The maintenance phase in Region 2 will kick off next year. The growers in the region voted for a 10-year period at a maximum assessment rate of $12 per acre. But Boyd doesn't think the per-acre cost will approach $12.
“I'm hesitant to give an exact dollar amount, but we've run studies and projections and think the true cost will be well under $12.”
Region 2 covers Sharkey, Issaquena, Humphreys counties and the Delta section of Yazoo County. Historically, the region has had moderate to light weevil pressure compared to the rest of the state — especially the hill section. Most of Humphrey's County has been lightly affected by boll weevils while only parts of Sharkey County and Issaquena County have had heavier boll weevil populations.
Statewide, Boyd and colleagues are seeing heavier weevil numbers than was anticipated. “(The week of July 22), we captured 134 weevils in Region 2. That sounds like nothing, but we wanted to be down to 10. Thus far, in Region 2, we've had 41,533 acres that have had enough weevils captured to meet treatment levels. This has resulted in a total of 129,215 acres being treated. In other words, the 41,533 acres have been treated an average of 3.1 times.”
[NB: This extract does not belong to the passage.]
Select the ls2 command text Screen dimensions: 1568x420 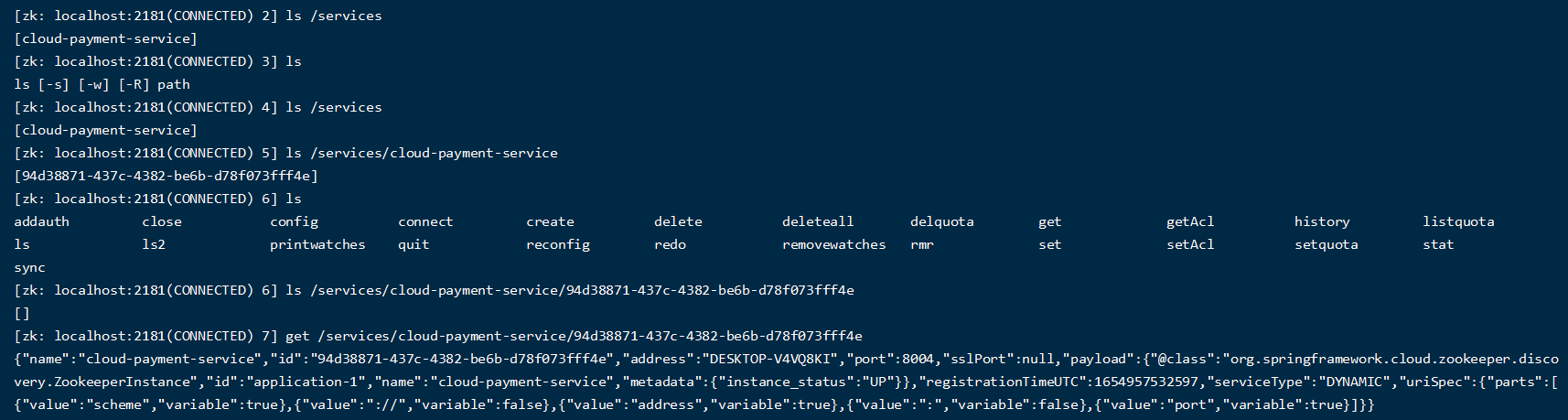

The weevil numbers are up for two reasons. First was a situation that extended from mid-August of last year through September. “If you recall, we had a very rainy spell during that time. That caused a lot of delays in getting insecticides applied. And any insecticides that were applied didn't stay on the plant long enough to build up any residual effects.”
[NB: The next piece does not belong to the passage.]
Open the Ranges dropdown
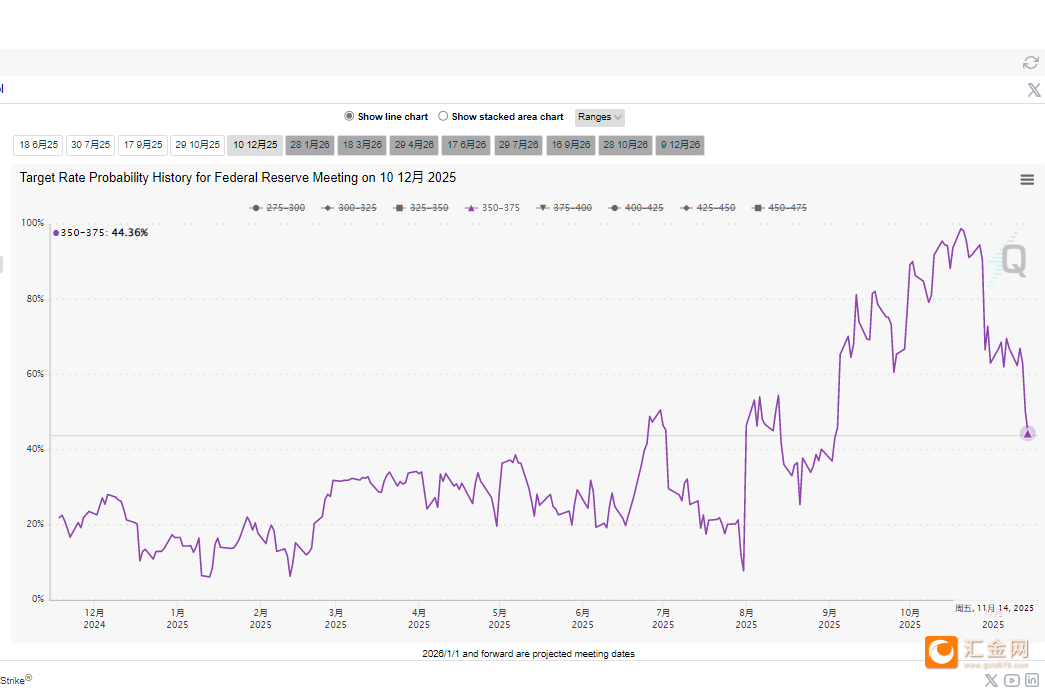The height and width of the screenshot is (691, 1045). click(x=600, y=117)
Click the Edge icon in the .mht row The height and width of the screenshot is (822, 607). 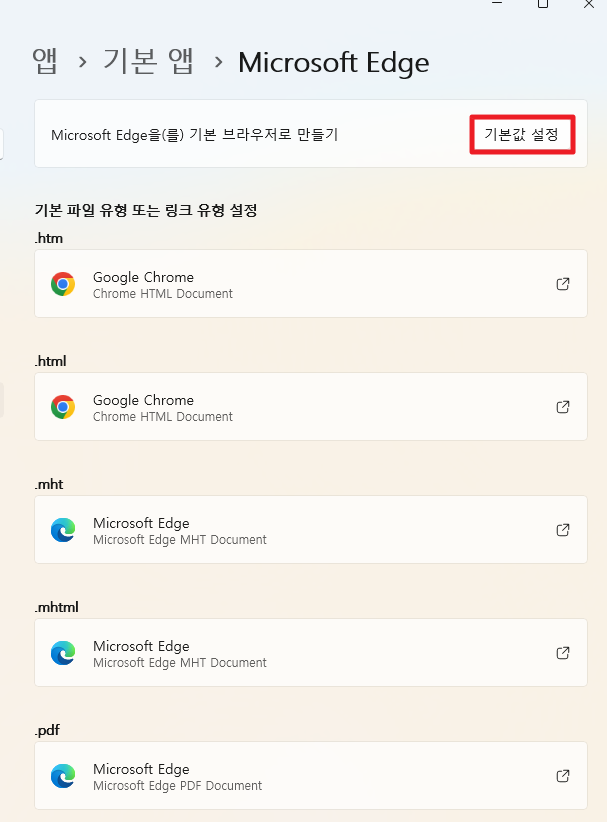click(63, 530)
Just about the time the rains stopped, the terrorists hit New York and Washington, D.C. That shut down aerial applications for nine days. In the area south of Memphis, some cotton-growing areas were shut down for 22 days more.
The terrorists hit just when the program was at a very critical point. Weevil populations were highest then — “particularly because we hadn't been able to spray due to the weather. By the time aerial applicators were able to get back into the air, they were behind on several fronts. Farmers wanted defoliation work to get going and we wanted weevils to be sprayed. We had to be understanding because defoliation work was in our interest, too.”
Regardless, more weevils went into diapause sites than Boyd wanted. Then, there was virtually no winter to kill populations back further. That resulted in both more weevils emerging and more sprayings throughout the growing season.
Boyd says the next referendum will be in the main Delta area of the state: regions 1-A and 1-B. Farmers in those regions, currently in their fourth year of eradication, will vote next year on eradication maintenance work.